##### TEKS SUMBER

Fiqih

Mari Ramaikan Masjid dengan Shalat Berjamaah

judul edisi 12

Masjid merupakan sebuah tempat suci yang tidak asing lagi kedudukannya bagi umat Islam. Masjid selain sebagai pusat ibadah umat Islam, ia pun sebagai lambang kebesaran syiar dakwah Islam. Alhamdulillah…, kaum muslimin pun telah terpanggil untuk bahu-membahu membangun masjid-masjid di setiap daerahnya masing-masing. Hampir tidak dijumpai lagi suatu daerah yang mayoritasnya kaum muslimin kosong dari masjid. Tak ada lagi keluhan (jarang) dari kaum muslimin untuk menunaikan shalat lima waktu secara berjamaah di masjid.

          Bahkan terlihat renovasi bangunan masjid-masjid semakin semarak dan mencolok. Masjid-masjid semakin diperlebar dan diperindah serta dilengkapi dengan berbagai fasilitas, agar dapat menarik dan membuat nyaman jama’ah.

          Bila kita mau menengok kondisi masjid-masjid yang ada, baik di kampung maupun di kota, maka semakin sepi dari jama’ah. Bahkan ada beberapa masjid (baca: banyak) yang tidak menegakkan shalat berjamaah lima waktu secara penuh. Mungkin yang mayoritas jarang kosong dari jama’ah, shalat Maghrib dan Isya’. Walaupun tak jarang juga didapati masjid yang berukuran megah dan mewah cuma menegakkan shalat berjamaah maghrib saja. Bahkan tak jarang juga yang menjadi imam dan makmum ialah sekaligus dirangkap oleh muadzin sendiri, demikianlah kenyataan yang tidak sesuai dengan apa yang diharapkan.

          Boleh jadi ada yang menyangkal, “hukum menegakkan shalat berjamaah di masjid itu  bukanlah wajib, namun sebatas sunnah saja. Sehingga tidak mengapa shalat berjamaah di rumah bersama sanak keluarga,” katanya.

##########

→ **TUGAS**
1) Sebutkan semua perubahan yang dilakukan terhadap masjid-masjid menurut teks tentang shalat berjamaah di masjid.
2) Tuliskan lanjutan teks tentang shalat berjamaah di masjid, dimulai sesudah kalimat terakhirnya.
Materi berikut tidak berkaitan dengan teks tentang shalat berjamaah di masjid.

##### CUPLIKAN DATA

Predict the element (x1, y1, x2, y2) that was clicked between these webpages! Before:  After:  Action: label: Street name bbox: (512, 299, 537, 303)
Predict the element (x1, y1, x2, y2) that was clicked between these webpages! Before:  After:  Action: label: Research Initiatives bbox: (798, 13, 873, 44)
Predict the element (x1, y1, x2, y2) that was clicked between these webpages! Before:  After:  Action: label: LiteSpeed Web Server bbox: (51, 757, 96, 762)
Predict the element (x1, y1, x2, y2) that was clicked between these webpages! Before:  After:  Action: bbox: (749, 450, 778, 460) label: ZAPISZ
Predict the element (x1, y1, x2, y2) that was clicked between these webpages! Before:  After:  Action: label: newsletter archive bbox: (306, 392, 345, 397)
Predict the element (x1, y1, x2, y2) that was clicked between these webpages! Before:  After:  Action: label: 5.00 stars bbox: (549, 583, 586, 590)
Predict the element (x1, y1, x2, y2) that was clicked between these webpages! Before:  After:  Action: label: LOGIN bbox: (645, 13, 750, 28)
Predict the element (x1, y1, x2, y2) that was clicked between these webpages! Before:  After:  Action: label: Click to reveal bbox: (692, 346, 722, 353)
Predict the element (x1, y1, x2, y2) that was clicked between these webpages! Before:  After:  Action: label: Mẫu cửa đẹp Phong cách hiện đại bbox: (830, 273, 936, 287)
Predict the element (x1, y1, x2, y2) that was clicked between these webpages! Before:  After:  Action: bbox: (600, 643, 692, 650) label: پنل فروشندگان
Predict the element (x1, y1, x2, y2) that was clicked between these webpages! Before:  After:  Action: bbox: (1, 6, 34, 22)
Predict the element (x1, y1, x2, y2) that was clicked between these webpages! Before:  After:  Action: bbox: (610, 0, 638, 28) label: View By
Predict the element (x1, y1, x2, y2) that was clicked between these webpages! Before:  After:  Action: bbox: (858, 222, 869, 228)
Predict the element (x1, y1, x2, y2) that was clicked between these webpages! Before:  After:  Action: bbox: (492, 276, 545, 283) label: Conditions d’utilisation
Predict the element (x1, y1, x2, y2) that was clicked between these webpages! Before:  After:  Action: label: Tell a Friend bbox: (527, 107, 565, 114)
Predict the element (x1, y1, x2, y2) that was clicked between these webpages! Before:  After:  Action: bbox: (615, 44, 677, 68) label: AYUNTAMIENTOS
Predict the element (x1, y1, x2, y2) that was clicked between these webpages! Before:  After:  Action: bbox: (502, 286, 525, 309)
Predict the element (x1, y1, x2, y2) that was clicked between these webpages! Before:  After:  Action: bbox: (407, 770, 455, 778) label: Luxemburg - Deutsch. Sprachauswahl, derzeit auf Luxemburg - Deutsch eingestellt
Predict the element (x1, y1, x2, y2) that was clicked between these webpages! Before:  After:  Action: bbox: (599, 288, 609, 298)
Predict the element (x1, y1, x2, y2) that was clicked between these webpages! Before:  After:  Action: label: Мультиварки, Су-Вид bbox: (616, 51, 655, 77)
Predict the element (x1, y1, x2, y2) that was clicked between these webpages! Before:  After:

##########

→ **JAWABAN YANG DIHARAPKAN**
1) diperlebar, diperindah, dilengkapi dengan berbagai fasilitas

2)
          Apakah pendapat di atas sesuai dengan praktek Rasulullah shallallahu ‘alaihi wa sallam, para sahabatnya, dan para ulama salaf?

          Para pembaca, dalam edisi kali ini akan dimuat pembahasan keutamaan dan kedudukan shalat berjamaah lima waktu di masjid menurut timbangan agama Islam yang benar. Yang semata-mata sebagai nasehat untuk kita bersama, untuk mewujudkan kemakmuran masjid-masjid yang merupakan pusat syiar-syiar Islam dan mewujudkan hamba-hamba Allah ‘azza wa jalla yang benar-benar beriman kepada-Nya. Sebagaimana firman Allah ‘azza wa jalla (artinya),

“Hanyalah yang memakmurkan masjid-masjid Allah ialah orang-orang yang beriman kepada Allah dan hari kiamat.” (at-Taubah: 18).

 Keutamaan Mengerjakan Shalat berjamaah Di Masjid

          Berikut ini beberapa keutamaan bagi orang yang pergi untuk shalat berjamaah lima waktu di masjid, di antaranya,

1. Mendapat naungan dari Allah ‘azza wa jalla pada hari kiamat.

          Rasulullah shallallahu ‘alaihi wa sallam bersabda,

“Tujuh orang yang Allah akan menaungi mereka pada suatu hari (hari kiamat) yang tidak ada naungan kecuali naungan-Nya; (diantaranya) Seorang penguasa yang adil, pemuda yang dibesarkan dalam ketaatan kepada Rabbnya, seseorang yang hatinya selalu terpaut dengan masjid, ….” (Muttafaqun a’laihi)

2. Mendapat jaminan dari Allah ‘azza wa jalla di dunia dan di akhirat.

          Rasulullah shallallahu ‘alaihi wa sallam bersabda,

وَرَجُلٌ رَاحَ إِلَى الْمَسْجِدِ فَهُوَ ضَامِنٌ عَلَى اللهِ حَتَّى يَتَوَفَّاهُ فَيَدْخُلُ الْحَنَّةَ

“Seseorang yang pergi ke masjid maka ia mendapat jaminan dari Allah sampai ia diwafatkan dan dimasukkan ke dalam Al Jannah (surga).” (HR. Abu Dawud no. 2494, dishahihkan oleh asy-Syaikh al- Albani rahimahullah).

3. Terhapusnya dosa-dosa dan terangkatnya beberapa derajat.

          Rasulullah shallallahu ‘alaihi wa sallam bersabda,

“Maukah kalian aku tunjukkan suatu amalan yang dengannya Allah akan mengahapuskan dosa-dosa, dan mengangkat dengannya berapa derajat? Mereka menjawab: “Ya, wahai Rasulullah”. Beliau bersabda: “Menyempurnakan wudhu’ dalam keadaan susah (sulit), memperbanyak langkah menuju masjid, dan menunggu shalat setelah shalat, karena demikian itulah yang dinamakan Ribath.” (HR. Muslim no. 251)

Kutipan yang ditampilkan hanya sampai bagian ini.